* WHAT IS REQUIRED
Copy out exactly the stretch of the listing below that begins at the line containing "Given: Pick the" and ends at the line containing "Tick the ミステリー", and copy nothing outside it.

* AVAILABLE RECORDS
□ □ □ □ □ □ □
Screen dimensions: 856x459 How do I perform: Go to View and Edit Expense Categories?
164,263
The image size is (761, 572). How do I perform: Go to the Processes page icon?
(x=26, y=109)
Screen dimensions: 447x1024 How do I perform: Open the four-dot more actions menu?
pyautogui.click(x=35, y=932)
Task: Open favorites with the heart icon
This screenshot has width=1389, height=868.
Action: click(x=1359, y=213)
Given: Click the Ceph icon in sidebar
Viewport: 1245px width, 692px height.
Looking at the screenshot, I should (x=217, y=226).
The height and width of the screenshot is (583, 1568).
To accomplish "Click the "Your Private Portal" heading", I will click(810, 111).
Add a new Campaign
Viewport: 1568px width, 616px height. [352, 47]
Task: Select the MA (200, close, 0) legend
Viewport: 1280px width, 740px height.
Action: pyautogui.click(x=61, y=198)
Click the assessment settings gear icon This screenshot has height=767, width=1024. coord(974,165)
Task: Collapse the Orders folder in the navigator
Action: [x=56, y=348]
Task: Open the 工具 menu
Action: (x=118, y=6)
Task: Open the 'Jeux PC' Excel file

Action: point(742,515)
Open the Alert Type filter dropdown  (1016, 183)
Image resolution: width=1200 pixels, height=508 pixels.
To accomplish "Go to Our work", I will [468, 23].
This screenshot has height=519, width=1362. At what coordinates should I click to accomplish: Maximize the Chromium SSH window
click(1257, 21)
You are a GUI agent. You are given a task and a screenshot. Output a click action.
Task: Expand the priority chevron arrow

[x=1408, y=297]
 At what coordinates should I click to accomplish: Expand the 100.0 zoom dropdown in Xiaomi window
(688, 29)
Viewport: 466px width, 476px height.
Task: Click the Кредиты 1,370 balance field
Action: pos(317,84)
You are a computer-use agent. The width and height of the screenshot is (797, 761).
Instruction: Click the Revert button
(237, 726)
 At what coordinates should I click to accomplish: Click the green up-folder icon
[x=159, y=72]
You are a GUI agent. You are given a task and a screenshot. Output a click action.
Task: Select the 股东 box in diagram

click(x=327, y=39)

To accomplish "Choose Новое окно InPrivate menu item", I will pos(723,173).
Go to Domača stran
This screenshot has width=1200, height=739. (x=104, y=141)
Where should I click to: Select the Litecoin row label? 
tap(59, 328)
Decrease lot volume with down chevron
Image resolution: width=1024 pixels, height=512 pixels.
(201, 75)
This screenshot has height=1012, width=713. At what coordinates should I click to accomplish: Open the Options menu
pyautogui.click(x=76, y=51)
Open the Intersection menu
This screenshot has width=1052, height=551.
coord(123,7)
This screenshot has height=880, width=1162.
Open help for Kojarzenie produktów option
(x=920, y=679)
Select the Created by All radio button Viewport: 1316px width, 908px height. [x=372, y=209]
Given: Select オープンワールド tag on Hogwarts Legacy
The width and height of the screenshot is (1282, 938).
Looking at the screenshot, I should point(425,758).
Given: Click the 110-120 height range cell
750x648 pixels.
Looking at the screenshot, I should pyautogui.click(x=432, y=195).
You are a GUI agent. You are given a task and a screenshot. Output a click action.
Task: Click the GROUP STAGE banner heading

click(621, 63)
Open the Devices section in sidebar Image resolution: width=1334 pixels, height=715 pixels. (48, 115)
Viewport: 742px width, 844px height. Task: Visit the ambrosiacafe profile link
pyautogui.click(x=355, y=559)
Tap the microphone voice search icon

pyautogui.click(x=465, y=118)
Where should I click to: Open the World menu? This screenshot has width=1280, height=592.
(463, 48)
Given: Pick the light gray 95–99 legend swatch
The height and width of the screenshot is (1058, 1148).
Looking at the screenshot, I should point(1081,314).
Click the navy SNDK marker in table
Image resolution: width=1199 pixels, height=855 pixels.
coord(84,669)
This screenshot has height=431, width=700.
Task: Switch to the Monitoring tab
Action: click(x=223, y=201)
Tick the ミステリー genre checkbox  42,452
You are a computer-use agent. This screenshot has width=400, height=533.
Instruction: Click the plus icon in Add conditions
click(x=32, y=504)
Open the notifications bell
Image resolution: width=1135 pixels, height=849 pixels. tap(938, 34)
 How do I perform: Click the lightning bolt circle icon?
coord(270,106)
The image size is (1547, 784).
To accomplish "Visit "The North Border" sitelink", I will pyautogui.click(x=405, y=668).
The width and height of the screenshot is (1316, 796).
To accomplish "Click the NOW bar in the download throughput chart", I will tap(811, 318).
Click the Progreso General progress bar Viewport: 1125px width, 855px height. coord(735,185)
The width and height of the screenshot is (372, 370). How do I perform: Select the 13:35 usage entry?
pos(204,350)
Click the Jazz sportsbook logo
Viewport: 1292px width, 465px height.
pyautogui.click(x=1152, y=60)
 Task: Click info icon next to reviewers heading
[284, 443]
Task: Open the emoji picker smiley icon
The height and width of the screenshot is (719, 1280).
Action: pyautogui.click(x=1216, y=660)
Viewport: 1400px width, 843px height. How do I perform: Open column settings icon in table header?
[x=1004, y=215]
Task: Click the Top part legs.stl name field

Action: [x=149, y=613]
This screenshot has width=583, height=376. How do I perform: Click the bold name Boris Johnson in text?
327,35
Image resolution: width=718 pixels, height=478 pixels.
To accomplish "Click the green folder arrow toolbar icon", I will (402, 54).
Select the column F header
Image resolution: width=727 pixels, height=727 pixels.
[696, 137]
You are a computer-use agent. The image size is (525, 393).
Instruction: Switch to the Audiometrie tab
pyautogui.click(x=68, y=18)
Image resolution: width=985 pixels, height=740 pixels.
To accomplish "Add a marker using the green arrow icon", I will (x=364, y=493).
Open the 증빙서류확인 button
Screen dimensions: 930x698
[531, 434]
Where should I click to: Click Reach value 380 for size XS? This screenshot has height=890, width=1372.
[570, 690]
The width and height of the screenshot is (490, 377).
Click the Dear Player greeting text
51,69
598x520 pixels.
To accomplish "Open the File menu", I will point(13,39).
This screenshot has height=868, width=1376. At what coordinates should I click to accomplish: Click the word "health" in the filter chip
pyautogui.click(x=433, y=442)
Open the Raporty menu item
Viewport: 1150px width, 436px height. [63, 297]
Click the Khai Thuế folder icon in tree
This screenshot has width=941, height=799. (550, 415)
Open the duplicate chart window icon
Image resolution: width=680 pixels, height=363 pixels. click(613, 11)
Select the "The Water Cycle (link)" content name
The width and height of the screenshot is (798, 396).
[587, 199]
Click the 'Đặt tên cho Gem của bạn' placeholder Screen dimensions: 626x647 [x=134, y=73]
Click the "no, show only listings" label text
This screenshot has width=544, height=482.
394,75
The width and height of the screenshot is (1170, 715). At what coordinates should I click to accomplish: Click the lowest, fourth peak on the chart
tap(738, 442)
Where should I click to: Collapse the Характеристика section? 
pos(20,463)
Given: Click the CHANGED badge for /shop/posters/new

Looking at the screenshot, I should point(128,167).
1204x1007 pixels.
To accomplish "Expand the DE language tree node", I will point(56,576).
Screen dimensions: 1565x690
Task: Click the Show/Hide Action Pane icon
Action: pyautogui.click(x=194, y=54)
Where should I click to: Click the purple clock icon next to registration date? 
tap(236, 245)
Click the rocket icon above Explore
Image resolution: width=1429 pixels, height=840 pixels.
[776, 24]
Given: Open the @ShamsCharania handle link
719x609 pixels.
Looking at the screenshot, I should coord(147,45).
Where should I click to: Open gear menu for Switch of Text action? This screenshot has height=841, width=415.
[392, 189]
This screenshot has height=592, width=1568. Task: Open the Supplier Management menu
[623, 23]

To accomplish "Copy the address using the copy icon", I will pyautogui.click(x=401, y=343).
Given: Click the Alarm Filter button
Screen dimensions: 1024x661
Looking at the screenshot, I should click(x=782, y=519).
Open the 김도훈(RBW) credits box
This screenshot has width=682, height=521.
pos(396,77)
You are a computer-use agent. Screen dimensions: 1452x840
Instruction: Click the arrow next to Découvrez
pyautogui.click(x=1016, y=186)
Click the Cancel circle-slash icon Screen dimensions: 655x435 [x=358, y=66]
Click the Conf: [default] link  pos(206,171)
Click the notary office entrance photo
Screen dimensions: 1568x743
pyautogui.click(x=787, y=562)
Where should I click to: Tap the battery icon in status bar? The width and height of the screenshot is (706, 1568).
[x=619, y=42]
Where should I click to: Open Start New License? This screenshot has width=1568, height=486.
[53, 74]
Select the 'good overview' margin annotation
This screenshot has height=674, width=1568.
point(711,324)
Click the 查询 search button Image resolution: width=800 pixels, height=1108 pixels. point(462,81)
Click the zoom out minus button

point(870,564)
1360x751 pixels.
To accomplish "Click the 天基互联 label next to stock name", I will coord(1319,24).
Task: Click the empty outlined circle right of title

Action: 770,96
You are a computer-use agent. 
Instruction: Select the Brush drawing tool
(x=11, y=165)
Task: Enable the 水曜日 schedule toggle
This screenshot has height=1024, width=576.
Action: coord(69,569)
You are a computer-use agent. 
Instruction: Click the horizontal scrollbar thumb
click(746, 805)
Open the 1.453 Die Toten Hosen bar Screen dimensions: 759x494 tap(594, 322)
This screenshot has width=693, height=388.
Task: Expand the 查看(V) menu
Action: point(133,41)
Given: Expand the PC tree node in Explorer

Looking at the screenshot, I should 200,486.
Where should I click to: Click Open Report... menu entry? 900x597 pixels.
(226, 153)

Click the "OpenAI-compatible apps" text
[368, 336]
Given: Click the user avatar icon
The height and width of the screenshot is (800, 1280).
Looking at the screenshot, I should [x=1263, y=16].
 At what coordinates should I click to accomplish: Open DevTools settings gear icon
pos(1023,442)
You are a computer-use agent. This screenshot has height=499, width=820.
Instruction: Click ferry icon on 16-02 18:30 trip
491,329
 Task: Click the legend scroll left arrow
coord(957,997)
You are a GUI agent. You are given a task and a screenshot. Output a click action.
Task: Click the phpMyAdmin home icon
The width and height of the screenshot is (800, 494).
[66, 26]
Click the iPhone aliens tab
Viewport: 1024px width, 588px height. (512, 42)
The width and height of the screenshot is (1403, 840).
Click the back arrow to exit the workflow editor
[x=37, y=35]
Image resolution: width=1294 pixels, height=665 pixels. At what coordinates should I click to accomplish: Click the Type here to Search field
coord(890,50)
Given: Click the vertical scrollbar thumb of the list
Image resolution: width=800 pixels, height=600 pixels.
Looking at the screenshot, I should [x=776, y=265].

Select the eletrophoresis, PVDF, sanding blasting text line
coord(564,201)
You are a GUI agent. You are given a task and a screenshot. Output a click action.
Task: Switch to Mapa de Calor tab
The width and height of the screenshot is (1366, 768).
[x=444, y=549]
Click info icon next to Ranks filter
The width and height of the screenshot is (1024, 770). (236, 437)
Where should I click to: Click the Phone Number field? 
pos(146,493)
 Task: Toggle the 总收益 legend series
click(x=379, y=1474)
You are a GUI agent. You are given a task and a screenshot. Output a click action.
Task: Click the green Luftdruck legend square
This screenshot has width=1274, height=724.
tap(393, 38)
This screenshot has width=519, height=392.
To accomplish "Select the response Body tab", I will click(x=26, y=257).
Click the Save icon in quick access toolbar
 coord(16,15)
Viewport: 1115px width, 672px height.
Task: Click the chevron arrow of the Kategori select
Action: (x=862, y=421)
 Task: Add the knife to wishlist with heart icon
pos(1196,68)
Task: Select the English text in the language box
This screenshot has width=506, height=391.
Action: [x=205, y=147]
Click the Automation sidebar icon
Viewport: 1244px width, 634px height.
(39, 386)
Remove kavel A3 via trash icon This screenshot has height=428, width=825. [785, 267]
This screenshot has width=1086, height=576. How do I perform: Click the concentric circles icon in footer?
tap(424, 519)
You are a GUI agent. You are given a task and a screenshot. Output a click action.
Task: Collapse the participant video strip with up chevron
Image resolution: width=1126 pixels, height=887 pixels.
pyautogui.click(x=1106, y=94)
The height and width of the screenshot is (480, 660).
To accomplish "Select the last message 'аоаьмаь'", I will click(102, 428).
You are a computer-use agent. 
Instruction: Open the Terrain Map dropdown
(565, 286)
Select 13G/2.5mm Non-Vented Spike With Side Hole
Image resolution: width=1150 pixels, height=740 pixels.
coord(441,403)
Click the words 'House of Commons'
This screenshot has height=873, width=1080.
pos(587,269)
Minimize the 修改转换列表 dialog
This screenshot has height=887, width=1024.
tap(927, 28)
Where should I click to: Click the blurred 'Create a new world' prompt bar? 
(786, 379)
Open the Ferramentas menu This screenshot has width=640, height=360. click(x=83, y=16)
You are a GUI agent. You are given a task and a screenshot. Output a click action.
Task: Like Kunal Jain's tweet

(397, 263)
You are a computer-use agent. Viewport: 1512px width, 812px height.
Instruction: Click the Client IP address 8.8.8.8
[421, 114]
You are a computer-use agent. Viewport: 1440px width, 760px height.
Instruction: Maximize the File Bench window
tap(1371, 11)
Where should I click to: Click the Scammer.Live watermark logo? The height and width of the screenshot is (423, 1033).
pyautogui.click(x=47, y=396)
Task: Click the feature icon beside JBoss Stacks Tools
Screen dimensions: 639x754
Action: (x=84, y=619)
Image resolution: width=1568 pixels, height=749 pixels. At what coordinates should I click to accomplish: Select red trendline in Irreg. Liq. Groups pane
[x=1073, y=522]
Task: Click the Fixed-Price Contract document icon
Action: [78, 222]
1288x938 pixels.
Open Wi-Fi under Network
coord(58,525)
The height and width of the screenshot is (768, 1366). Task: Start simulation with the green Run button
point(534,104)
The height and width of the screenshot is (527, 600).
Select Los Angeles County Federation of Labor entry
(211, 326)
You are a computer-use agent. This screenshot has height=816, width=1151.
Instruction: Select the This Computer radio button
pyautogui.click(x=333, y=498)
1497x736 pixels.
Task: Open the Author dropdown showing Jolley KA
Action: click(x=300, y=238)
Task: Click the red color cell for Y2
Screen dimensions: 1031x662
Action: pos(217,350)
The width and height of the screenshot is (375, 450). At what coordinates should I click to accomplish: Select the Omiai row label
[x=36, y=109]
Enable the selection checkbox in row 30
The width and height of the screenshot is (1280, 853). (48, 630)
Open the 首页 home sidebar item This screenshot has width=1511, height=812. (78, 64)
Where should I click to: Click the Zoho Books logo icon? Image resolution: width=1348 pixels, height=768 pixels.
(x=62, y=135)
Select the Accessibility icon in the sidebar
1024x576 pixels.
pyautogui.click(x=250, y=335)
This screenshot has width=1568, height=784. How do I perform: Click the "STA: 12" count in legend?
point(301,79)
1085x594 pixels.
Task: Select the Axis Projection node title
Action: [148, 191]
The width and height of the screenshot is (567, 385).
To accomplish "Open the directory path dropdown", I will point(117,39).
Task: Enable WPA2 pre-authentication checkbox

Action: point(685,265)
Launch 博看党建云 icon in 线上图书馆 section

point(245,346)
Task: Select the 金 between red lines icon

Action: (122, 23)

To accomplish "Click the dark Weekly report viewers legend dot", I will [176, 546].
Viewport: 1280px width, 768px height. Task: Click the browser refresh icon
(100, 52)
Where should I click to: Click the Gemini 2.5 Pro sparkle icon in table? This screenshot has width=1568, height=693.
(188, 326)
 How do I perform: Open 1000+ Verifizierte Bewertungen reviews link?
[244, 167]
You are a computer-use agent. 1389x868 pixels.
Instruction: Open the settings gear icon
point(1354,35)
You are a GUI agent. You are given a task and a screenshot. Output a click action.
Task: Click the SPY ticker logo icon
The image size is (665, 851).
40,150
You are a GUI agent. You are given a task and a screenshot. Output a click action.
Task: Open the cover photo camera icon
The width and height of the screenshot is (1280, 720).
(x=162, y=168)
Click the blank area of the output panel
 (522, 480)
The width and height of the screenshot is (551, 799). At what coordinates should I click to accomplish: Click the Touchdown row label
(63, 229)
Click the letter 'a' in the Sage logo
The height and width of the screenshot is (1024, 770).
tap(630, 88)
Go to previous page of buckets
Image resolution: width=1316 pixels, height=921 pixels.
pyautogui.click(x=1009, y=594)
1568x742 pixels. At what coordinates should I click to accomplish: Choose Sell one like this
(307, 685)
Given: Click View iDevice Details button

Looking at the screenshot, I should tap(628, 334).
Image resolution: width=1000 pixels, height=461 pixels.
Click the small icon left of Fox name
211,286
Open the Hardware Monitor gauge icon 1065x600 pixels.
□ □ □ □ □ □ □
* WRITTEN REPLY
Given: Pick the light gray 95–99 legend swatch
The height and width of the screenshot is (1058, 1148).
Looking at the screenshot, I should point(1081,314).
Click the navy SNDK marker in table
Image resolution: width=1199 pixels, height=855 pixels.
coord(84,669)
This screenshot has height=431, width=700.
Task: Switch to the Monitoring tab
Action: click(x=223, y=201)
Tick the ミステリー genre checkbox  42,452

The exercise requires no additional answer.